### What you should do
Locate every line in the entries below that contains the word "label" and copy each of those lines.

☆ ☆ ☆ ☆

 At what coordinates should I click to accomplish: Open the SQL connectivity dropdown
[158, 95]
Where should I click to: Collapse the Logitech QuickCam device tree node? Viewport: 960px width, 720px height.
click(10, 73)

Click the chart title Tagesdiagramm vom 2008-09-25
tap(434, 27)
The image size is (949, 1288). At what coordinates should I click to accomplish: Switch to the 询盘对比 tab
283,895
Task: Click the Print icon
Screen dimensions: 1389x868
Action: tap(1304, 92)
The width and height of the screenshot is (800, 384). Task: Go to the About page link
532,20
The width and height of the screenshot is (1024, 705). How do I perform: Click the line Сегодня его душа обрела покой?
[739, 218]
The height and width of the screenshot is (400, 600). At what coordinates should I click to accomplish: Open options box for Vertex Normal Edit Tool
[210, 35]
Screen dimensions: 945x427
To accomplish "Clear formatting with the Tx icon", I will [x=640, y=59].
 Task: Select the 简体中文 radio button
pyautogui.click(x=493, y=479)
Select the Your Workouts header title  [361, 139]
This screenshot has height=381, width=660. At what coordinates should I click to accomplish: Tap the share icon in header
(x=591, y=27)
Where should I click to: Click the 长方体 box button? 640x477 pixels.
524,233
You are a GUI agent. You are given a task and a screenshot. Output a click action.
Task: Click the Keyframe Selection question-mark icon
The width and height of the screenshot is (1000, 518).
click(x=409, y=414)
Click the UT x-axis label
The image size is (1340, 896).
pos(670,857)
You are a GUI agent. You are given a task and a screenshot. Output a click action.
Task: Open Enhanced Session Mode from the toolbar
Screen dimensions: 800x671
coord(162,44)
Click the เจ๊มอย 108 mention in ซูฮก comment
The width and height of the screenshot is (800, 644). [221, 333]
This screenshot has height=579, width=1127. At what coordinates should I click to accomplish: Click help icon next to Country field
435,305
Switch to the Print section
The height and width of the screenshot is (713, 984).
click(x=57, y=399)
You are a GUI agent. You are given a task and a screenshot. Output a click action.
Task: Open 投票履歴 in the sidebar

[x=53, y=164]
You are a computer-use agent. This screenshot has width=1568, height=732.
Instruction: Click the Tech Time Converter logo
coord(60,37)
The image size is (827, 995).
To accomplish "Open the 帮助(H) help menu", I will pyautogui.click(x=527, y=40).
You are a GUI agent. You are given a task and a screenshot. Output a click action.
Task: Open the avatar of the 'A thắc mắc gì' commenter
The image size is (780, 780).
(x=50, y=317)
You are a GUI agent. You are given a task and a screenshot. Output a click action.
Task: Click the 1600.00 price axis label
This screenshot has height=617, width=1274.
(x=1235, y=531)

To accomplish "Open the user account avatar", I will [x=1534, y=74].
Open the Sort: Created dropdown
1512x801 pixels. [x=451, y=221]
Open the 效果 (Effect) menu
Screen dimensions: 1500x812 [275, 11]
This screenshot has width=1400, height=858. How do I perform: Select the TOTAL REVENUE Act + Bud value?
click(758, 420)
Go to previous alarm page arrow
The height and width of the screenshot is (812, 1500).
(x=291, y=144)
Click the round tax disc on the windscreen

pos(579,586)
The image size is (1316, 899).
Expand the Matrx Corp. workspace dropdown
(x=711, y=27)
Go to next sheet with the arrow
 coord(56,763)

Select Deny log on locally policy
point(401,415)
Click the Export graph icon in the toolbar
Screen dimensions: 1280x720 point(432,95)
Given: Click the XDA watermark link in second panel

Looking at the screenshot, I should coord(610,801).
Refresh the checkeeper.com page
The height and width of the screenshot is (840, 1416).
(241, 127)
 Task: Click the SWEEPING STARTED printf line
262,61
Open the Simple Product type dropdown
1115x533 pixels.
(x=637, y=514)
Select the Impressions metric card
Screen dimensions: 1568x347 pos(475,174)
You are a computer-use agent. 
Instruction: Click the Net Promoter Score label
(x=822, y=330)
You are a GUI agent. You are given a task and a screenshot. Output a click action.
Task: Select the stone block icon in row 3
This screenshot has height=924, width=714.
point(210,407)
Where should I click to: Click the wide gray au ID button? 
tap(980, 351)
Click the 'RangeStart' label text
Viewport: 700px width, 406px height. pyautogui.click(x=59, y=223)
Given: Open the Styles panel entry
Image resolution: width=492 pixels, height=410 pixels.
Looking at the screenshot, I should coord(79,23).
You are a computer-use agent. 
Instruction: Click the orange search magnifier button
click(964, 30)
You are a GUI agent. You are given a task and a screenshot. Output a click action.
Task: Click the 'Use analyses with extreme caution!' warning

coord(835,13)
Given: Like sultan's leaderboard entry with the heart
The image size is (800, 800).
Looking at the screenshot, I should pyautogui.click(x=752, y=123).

☆ ☆ ☆ ☆

### Reply
Click the UT x-axis label
Task: Click the 1600.00 price axis label
Instruction: Click the Net Promoter Score label
Click the 'RangeStart' label text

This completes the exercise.